ACTION ITEM: Go through the data and copy each line that holds "will".

ENTRIES SUPPLIED Start Marker

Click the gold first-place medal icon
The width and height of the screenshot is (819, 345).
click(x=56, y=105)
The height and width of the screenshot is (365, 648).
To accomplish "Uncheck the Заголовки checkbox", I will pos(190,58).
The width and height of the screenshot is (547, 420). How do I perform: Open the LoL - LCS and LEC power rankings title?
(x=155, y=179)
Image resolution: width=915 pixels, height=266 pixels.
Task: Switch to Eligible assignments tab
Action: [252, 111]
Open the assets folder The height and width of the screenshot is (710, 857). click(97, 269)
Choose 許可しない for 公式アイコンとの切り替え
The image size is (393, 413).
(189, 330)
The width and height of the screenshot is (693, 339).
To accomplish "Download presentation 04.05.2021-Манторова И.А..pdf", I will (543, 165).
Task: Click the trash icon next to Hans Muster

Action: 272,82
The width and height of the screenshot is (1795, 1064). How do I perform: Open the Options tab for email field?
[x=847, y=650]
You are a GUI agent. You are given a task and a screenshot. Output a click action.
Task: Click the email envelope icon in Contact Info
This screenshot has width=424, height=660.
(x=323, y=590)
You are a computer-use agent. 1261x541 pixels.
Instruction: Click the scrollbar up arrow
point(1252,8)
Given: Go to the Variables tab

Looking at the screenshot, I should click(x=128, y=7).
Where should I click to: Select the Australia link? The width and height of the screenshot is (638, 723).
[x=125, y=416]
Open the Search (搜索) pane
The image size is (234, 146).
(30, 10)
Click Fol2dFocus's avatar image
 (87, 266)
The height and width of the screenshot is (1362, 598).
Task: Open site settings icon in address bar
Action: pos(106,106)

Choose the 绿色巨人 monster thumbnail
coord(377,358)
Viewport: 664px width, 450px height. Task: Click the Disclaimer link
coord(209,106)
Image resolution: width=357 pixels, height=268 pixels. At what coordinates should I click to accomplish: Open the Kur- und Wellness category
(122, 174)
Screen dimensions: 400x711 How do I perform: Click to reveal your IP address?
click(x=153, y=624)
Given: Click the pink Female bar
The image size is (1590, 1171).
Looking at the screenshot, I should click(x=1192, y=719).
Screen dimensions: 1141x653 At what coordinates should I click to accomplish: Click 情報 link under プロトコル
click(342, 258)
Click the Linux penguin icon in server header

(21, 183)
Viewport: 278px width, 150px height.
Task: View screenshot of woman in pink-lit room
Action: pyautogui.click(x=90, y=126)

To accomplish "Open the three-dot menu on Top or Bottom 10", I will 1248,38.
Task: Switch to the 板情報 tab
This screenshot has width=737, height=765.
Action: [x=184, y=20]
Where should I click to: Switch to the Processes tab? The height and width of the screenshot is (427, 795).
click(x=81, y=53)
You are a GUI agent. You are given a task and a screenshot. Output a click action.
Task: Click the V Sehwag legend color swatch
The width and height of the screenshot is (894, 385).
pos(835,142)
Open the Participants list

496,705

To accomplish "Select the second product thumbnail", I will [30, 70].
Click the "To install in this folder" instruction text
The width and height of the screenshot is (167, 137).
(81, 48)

ENTRIES SUPPLIED End Marker

ANSWER TO THE PROBLEM:
To accomplish "Uncheck the Заголовки checkbox", I will pos(190,58).
To accomplish "Download presentation 04.05.2021-Манторова И.А..pdf", I will (543, 165).
To accomplish "Open the three-dot menu on Top or Bottom 10", I will 1248,38.
To accomplish "Select the second product thumbnail", I will [30, 70].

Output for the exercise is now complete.